Assignment 4: Online News Sharing @ Mashable

The dataset D5.2 (described in C5.2) contains information of online news articles published by Mashable (www.mashable.com). Some of these articles contains videos. Our primary question in this assignment is whether including at least one video in an article leads to the article being shared more in social media. Accordingly, the key outcome is “shares”—the number of social media shares for each article. The treatment indicator will be a variable that equals 1 if the number of videos included in an article (num_videos) is non-zero, and equals 0 otherwise.

1.   Task 1:

a.    [2 points] Based on linear regression results, is the treatment associated with a typically larger or lower number of shares?   For simplicity, base your answer on a regression of the outcome on the treatment indicator (i.e., do not include other covariates).

2.   Task 2:

a.   [2  points]  Evaluate  the  propensity  score  overlap  between  treated  and  non-treated subsamples.

b.   [3 points]   Create a matched sample based on logistic propensity scores and in a way that accounts for overlap considerations

c.   [2  points]  Assess  the  matched  sample  in  terms  of  covariate  balancing.  In  your judgement, has the matching procedure been successful?

3.   Task 3:

a.   [2 points] Based on your analysis above, provide a matching ATE estimate. Do videos increase the number of shares? By how much? For simplicity, base your answer on a regression  of the  outcome  on  the  treatment  indicator  (i.e.,  do  not  include  other covariates).

b.   [2 points] Provide a rationale that explains the disparity between the estimate of 3.a and 1.a (i.e., your rationale must describe some form of behavior for why one estimate is larger than the other).
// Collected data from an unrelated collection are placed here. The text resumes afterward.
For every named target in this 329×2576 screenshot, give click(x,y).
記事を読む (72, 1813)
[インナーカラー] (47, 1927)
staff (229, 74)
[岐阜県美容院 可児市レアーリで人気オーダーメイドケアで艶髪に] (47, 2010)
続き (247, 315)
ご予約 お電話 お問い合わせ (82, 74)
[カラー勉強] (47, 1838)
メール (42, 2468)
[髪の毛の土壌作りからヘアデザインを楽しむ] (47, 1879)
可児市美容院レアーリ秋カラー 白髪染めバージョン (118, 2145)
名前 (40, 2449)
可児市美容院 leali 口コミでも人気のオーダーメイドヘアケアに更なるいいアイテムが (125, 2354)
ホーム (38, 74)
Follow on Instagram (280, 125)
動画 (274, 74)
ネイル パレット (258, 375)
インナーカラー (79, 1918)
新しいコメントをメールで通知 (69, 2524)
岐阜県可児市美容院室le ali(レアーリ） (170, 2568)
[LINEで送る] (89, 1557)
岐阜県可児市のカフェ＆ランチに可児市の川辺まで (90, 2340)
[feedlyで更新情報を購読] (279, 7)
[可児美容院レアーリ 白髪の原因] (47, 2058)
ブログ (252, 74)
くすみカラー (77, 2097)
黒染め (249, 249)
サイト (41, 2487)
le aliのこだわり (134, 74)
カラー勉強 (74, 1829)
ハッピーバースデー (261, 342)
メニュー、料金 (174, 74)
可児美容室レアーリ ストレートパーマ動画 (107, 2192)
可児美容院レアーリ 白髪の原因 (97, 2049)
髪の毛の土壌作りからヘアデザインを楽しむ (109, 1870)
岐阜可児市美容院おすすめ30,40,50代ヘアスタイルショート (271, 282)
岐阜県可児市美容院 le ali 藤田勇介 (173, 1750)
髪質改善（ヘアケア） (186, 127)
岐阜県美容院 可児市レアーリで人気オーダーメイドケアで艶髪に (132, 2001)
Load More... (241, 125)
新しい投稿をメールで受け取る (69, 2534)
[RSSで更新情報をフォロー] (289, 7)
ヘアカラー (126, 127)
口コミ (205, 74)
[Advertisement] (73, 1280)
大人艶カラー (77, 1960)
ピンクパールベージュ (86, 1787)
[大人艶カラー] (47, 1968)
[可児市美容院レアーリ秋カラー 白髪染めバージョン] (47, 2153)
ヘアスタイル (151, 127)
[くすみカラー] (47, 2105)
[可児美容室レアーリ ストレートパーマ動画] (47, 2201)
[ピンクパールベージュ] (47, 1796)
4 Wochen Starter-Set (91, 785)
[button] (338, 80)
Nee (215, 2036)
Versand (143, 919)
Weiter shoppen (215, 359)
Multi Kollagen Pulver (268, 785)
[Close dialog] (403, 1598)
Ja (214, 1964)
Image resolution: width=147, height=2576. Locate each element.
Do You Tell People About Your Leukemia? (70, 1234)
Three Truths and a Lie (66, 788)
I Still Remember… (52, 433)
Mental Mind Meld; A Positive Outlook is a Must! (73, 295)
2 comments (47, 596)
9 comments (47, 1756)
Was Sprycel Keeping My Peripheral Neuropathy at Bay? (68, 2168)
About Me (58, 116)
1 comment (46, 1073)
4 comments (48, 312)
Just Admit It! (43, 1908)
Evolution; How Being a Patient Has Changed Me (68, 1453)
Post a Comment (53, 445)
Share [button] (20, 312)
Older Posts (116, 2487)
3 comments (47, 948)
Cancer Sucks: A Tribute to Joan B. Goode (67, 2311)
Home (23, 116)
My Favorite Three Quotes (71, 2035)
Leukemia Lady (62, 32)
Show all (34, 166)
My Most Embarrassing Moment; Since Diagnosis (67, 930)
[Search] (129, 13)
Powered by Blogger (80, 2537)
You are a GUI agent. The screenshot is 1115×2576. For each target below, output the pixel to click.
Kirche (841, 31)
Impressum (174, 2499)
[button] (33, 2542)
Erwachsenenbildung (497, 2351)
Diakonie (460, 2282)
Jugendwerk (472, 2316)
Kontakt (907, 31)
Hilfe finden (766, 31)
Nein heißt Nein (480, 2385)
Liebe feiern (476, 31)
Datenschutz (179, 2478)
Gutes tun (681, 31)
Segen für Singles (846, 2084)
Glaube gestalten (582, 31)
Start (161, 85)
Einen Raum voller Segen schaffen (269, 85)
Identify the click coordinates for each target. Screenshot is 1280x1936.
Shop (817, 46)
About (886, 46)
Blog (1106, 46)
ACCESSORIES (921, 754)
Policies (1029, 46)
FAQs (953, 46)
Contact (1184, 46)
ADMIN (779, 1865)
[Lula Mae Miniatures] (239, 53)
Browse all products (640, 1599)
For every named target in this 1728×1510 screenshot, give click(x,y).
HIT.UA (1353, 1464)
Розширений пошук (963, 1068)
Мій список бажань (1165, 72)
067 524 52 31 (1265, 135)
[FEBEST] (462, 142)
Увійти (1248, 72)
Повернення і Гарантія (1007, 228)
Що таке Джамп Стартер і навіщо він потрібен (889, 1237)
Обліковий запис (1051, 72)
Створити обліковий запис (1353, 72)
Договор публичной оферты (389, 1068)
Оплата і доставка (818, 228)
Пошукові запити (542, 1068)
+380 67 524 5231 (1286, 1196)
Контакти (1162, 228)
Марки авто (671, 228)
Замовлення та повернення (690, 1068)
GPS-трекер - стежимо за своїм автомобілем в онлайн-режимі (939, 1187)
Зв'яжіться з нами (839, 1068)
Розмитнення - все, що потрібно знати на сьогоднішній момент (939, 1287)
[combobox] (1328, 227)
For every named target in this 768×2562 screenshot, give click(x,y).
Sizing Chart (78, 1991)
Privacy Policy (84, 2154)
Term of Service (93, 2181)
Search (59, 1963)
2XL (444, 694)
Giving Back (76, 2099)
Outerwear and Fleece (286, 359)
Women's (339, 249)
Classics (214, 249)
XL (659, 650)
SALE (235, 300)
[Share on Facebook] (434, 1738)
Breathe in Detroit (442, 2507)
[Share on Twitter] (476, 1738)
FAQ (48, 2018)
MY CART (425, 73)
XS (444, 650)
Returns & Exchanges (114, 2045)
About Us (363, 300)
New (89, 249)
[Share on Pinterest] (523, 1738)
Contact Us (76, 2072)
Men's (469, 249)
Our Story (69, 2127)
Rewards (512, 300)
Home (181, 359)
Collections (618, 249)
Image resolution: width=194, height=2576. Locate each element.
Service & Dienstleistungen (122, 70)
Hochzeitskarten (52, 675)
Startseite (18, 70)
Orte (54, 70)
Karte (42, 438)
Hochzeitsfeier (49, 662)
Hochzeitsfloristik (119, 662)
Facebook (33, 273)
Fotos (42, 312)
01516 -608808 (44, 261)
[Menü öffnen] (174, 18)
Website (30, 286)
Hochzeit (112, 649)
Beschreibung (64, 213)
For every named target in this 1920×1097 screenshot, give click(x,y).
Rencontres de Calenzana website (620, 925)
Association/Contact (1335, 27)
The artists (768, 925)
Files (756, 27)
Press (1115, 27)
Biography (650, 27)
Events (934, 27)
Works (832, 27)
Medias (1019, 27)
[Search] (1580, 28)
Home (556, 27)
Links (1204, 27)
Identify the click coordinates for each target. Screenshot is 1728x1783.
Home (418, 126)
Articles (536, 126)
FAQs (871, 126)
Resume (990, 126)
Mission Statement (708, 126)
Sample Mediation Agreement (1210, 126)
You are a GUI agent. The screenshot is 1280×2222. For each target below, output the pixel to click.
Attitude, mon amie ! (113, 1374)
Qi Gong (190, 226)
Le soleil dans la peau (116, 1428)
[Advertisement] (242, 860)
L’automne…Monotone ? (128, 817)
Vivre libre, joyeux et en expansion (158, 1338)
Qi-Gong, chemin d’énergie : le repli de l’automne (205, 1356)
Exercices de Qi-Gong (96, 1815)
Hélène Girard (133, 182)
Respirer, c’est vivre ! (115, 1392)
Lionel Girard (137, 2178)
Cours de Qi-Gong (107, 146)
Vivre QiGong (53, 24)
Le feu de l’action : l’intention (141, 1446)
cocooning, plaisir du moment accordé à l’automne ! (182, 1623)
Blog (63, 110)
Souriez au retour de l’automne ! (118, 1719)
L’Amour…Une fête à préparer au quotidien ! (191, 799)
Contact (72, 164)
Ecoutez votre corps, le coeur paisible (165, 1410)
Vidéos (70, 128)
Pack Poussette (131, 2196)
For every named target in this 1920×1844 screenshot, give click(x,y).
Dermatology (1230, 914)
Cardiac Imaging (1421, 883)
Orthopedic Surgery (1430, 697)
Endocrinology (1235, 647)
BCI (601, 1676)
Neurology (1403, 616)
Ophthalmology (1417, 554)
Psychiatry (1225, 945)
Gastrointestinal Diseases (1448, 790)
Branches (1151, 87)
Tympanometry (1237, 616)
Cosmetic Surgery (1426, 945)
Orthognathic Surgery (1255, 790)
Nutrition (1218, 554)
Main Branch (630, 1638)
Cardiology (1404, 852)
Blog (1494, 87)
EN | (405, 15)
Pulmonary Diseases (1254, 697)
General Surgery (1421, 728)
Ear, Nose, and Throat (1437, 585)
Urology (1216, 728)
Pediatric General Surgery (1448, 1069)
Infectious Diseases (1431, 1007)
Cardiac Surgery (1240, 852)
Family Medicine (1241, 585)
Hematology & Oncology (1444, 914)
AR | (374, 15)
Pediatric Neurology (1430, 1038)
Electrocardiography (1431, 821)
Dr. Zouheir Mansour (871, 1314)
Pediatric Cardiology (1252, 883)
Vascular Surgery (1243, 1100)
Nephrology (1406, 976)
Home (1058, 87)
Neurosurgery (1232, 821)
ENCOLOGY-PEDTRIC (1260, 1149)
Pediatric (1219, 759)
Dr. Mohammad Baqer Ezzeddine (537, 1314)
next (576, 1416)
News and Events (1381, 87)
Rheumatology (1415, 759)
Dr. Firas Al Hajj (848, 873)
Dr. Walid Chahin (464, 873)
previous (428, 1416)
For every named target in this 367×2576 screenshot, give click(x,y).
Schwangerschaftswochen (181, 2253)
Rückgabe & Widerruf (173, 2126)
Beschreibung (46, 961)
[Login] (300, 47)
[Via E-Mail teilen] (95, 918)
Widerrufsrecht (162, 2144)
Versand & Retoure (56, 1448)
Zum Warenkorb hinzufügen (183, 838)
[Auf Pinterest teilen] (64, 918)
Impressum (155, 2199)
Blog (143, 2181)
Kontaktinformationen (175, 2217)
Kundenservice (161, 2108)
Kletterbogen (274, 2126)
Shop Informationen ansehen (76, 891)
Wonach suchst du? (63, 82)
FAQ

c.   [2 points] Suppose that the unconfoundedness assumption (discussed in class) holds: what could then be the “fudge factor” in this case? Explain.

Notes:

•    If there are variables (e.g., x1, x2) that you want to drop from the data frame (ds),you can

use the following codes:

drop = c("x1","x2")

ds = ds[,!(names(ds) %in% drop)]

Submission guidelines

•    Submit via Canvas, 9PM EST on the day of class 6

.  Late submissions will be penalized

.  Late corrections will not be accepted

•    Note that assignments are automatically checked for similarity—it is ok to discuss with other students, it is not ok to copy

•    Submit two files (one submission per individual):

1. Slide Deck (converted to pdf)

.  In the slide deck, I expect you to present results in an executive way. .  Use as many slides as you need.

.  Please include screenshots of the R command lines (with command line #) in your slide deck to demonstrate your key steps.

.  The title page must include your name.

.  If you have worked/discussed with someone else, please also include their name(s) in a separate line on the title page.

2. R script file containing the codes that you used for your analysis.

.  Include comments in the script to help the TA follow your procedures.

.  The script file should be understood as a companion. This way TAs can easily go back and double check that your answers in the ppt are well supported.